Reputation: 137
This question is a variant on the question I asked (very) recently here. (Sorry to ask two similar questions. I realised after asking that the question I asked wasn't quite right, but I thought I'd leave the original in case it's of use to people in future, and keep this question separate.)
I have a set of data that looks like this, modified slightly from the previous question:
Category Item Shop1 Shop2 Shop3
1 Fruit Apples 4 6 0
2 Fruit Oranges 0 2 7
3 Veg Potatoes 0 1 0
4 Veg Onions 0 2 8
5 Veg Carrots 0 1 3
6 Dairy Yoghurt 1 5 9
7 Dairy Milk 0 1 0
8 Dairy Cheese 0 0 7
I want to filter my data so that I only have Categories that are sold by all shops - if a shop doesn't have any sales for a whole Category, then I'd like to filter it out.
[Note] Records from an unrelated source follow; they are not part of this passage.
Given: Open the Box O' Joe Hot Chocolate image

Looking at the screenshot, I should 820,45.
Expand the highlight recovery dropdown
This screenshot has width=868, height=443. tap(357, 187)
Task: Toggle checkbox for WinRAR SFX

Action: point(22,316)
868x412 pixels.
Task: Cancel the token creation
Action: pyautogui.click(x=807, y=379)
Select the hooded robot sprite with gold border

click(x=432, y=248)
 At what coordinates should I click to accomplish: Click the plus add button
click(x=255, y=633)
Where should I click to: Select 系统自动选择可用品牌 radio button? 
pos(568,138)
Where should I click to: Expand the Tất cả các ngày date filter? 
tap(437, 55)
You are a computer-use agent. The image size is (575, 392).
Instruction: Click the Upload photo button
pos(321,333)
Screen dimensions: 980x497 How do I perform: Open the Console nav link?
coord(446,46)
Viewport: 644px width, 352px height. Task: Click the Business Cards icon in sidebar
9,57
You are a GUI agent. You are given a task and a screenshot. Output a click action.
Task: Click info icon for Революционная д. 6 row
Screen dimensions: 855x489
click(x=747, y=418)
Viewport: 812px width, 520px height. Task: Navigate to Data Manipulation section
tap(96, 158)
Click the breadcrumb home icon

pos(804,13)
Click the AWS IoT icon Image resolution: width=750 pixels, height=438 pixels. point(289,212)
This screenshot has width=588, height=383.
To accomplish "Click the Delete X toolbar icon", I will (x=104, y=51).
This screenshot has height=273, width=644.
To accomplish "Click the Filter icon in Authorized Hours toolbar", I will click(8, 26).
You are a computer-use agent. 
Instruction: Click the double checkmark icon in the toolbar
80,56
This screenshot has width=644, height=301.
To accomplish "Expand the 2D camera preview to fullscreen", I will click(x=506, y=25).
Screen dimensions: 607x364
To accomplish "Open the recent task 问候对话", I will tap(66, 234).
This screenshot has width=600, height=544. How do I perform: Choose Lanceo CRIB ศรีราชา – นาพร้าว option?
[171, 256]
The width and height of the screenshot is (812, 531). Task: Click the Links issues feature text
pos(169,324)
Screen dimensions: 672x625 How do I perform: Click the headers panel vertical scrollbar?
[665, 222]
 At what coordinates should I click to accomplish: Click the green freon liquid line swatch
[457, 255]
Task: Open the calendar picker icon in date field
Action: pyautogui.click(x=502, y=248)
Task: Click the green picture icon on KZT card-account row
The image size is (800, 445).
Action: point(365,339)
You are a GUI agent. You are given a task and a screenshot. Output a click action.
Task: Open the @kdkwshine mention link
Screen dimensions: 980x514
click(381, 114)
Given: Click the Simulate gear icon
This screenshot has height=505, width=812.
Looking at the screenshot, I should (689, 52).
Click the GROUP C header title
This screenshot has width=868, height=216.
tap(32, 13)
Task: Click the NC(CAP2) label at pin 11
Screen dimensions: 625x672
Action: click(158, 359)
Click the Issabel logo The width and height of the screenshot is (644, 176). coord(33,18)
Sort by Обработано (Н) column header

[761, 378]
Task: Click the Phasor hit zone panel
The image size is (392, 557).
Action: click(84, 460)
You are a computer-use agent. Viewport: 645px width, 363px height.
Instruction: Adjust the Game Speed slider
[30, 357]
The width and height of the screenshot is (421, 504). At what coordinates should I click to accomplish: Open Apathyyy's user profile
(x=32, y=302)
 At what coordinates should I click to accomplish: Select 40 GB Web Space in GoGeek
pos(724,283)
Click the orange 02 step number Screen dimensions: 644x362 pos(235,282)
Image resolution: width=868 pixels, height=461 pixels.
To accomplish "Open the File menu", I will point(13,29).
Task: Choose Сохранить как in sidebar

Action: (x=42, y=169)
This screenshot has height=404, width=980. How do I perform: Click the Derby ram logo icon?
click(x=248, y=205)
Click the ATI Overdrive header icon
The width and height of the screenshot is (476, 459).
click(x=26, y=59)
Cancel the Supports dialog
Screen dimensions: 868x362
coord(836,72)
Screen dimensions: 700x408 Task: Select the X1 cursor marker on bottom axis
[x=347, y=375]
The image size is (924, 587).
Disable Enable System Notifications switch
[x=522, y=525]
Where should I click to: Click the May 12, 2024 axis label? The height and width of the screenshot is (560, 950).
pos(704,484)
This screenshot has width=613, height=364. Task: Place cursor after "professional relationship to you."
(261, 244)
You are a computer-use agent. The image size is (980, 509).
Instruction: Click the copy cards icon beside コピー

In this example, the Veg category would be filtered out because Shop1 has no Veg sales.
In an attempt to resolve this, I tried changing the suggestions I was given for my previous question from using FUN = any
to FUN = all
but that didn't work and threw errors each time, and I'm unsure what else to try.
I'd appreciate any help you can offer.
Upvotes: 0
Views: 1961
Reputation: 33498
One more solution using data.table
using two steps.
# Data
dt <- data.table(Category = c(rep("Fruit", 2), rep("Veg", 3), rep("Dairy", 3)),
Item = c("Apples", "Oranges", "Potatoes", "Onions",
"Carrots", "Yoghurt", "Milk", "Cheese"),
Shop1 = c(4, rep(0, 4), 1, rep(0, 2)),
Shop2 = c(6, 2, 1, 2, 1, 5, 1, 0),
Shop3 = c(0, 7, 0, 8, 3, 9, 0, 7))
filt <- dt[, any(sum(Shop1) == 0, sum(Shop2) == 0, sum(Shop3) == 0),
by = Category]
filt
Category V1
1: Fruit FALSE
2: Veg TRUE
3: Dairy FALSE
dt[Category %in% filt[V1 == FALSE, Category]]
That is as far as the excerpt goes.